# Big Bird



## greenasthegrass (Oct 27, 2007)

Ok am not a twitcher but have just seen a houge, massive, the biggest bird ever fly round our house.

Its wingspan was about at least 4 feet it had a lovely reddish brown very large fanned tail and underneath had dark grey and white pattern. It must have been some sort of hawk cos all other birdies disappeared and it went eerily quiet.

It just flew round and round our house for about 20 mins then went away.

I didn't get close enough to see the pilots teeth though !!!! 8O 8O 8O


----------



## cronkle (May 1, 2005)

Sounds like a buzzard.


----------



## Broom (Oct 8, 2007)

Hi Greenie

Knowing the area where you live I would have to go for a Red Kite, I have seen them at Hook Moor, no Buzzards in the area to my knowledge. The Red Kites live in Bramham Park.

Best Regards
Broom
(Hope you are well)


----------



## cronkle (May 1, 2005)

Broom said:


> Hi Greenie
> 
> Knowing the area where you live I would have to go for a Red Kite, I have seen them at Hook Moor, no Buzzards in the area to my knowledge. The Red Kites live in Bramham Park.
> 
> ...


My initial thought with the description of the colouring but it is fan tailed.


----------



## greenasthegrass (Oct 27, 2007)

Hi Brooooom brooom

Do they fly freely then? I have never seen such a massive bird ever it was houge!

Boys thought it was a model plane at first.

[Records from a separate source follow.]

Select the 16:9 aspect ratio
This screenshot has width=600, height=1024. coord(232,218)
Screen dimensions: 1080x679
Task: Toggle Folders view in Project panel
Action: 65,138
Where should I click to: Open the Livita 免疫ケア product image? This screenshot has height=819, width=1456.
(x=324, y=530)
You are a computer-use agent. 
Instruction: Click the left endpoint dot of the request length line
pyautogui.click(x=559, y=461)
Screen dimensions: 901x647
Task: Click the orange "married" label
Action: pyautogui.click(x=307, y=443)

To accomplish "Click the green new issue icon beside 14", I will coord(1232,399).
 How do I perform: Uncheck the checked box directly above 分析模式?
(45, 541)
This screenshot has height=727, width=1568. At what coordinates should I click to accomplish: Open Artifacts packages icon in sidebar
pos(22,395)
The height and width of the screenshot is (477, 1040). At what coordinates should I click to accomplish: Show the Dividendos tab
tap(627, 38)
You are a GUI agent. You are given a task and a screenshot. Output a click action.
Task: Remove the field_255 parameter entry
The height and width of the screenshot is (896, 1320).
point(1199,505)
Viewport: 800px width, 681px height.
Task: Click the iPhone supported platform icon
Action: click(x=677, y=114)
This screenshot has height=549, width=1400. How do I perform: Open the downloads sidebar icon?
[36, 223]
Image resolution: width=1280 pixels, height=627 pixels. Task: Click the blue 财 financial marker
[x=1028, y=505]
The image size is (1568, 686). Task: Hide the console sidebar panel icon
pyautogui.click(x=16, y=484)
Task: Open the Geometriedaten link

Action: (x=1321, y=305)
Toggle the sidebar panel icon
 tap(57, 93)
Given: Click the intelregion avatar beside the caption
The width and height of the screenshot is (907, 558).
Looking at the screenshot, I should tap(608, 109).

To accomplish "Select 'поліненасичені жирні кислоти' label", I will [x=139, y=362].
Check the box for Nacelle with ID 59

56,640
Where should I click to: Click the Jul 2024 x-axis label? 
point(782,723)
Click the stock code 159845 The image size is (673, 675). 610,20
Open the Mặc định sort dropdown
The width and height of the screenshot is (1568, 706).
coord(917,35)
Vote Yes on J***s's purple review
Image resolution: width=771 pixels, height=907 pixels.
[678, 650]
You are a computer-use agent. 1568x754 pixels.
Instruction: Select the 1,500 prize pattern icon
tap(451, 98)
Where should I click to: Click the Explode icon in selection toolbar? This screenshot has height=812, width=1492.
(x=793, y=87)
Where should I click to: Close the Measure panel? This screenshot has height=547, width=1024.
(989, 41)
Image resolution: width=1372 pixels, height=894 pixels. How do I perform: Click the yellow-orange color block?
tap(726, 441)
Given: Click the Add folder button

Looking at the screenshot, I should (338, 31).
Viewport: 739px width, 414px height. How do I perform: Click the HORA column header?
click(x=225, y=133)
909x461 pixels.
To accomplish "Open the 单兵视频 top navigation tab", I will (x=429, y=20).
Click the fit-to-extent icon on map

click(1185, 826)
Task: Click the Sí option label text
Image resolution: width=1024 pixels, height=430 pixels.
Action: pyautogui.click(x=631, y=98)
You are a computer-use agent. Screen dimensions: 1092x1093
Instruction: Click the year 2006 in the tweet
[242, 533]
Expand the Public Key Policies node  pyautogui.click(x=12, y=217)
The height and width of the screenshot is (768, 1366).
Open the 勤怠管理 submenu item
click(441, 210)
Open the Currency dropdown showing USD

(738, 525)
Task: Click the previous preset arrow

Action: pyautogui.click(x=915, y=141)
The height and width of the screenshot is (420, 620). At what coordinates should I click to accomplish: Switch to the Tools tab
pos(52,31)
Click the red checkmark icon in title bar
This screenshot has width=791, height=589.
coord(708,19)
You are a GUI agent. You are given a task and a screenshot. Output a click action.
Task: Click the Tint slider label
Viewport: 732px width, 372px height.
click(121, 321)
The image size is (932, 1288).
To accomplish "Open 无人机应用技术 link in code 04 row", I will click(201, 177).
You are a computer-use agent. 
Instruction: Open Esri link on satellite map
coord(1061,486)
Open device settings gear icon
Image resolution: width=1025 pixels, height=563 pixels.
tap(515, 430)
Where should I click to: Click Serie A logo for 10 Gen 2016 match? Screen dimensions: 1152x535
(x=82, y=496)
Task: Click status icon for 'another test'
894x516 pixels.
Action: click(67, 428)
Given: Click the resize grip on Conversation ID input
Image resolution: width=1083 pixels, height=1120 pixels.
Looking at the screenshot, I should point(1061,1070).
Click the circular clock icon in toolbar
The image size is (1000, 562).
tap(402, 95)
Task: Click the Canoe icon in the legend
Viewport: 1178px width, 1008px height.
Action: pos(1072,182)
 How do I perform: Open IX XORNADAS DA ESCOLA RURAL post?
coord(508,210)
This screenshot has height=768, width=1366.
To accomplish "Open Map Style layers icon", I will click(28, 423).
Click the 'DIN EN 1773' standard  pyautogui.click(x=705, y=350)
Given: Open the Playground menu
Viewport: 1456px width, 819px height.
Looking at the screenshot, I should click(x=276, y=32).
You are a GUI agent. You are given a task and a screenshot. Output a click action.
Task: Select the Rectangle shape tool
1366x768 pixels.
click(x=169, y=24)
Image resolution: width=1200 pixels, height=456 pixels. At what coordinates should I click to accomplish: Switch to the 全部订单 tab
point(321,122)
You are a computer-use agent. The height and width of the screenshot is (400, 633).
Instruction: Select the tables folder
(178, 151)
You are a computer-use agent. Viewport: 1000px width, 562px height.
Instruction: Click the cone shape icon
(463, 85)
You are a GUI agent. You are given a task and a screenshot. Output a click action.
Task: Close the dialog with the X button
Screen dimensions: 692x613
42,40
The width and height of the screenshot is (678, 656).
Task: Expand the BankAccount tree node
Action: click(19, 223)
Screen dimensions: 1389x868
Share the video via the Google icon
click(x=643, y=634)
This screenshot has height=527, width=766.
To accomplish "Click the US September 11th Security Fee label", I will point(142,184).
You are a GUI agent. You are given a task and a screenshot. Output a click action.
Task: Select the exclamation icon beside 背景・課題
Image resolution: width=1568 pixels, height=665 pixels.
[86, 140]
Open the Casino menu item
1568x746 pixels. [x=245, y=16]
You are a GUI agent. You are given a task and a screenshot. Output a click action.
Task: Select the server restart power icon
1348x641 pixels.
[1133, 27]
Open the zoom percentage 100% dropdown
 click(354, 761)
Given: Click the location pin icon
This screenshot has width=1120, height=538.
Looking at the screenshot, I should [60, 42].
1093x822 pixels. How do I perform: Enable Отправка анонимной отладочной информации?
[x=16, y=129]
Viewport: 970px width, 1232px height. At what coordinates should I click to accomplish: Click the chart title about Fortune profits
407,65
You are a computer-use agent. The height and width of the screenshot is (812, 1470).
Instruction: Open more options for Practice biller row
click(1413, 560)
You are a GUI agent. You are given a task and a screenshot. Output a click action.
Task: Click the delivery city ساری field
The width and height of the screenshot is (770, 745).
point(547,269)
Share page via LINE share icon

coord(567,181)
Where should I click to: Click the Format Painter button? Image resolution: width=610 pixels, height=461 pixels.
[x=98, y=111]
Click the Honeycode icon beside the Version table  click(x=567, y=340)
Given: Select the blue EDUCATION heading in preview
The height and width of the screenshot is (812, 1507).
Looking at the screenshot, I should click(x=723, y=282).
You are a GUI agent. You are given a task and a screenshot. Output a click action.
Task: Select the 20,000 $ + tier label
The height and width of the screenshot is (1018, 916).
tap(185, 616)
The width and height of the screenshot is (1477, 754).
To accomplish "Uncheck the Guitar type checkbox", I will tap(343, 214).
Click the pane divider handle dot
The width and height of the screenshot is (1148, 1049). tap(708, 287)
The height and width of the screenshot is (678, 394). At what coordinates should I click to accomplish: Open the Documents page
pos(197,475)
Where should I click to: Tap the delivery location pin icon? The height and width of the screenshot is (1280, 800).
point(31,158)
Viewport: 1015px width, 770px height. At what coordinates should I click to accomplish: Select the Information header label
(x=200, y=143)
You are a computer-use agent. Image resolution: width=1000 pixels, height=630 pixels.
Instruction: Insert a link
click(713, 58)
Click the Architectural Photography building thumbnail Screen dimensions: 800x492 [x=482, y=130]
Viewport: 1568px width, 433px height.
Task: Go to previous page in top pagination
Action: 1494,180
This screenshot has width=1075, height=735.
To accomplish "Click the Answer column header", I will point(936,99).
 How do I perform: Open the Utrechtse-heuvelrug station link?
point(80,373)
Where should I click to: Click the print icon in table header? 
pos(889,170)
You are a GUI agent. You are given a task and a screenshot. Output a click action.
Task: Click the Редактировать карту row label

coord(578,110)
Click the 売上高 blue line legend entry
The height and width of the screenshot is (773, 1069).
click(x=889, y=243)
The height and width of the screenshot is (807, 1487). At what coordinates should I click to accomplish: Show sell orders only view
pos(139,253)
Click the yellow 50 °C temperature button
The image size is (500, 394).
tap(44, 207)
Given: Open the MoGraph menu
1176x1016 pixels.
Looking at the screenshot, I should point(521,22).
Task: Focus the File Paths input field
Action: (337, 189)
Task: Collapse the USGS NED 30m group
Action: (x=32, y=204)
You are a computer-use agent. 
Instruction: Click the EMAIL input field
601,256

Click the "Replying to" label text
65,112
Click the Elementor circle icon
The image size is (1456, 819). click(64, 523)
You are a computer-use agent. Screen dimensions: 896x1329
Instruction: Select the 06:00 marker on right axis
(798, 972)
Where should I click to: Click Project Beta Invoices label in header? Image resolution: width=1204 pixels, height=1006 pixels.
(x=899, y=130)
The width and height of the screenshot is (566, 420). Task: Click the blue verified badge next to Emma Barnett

Am ok now but got that dry socket thing after having me tooth out last Wednesday am not happy bunny!

Regards

Greenie


----------



## Alfa_Scud (Sep 27, 2006)

Are you sure it wasn't that Vulcan that was supposed to be flying from Bruntingthorpe today???  8O


----------



## greenasthegrass (Oct 27, 2007)

Look I know am thick girl bird but I know difference between airplane and feathered variety - well actually do I? 8O 

Blonde anyone?


----------



## Spacerunner (Mar 18, 2006)

Very good description of a buzzard.
A couple of years ago we had one taking starlings from our roof eaves. Never heard such an almighty racket. Them old starlings don't 'arf 'oller when there's a buzzard around!!


----------



## 88781 (May 9, 2005)

Probably a Red Kite escapee from Harewood Estate :lol:


----------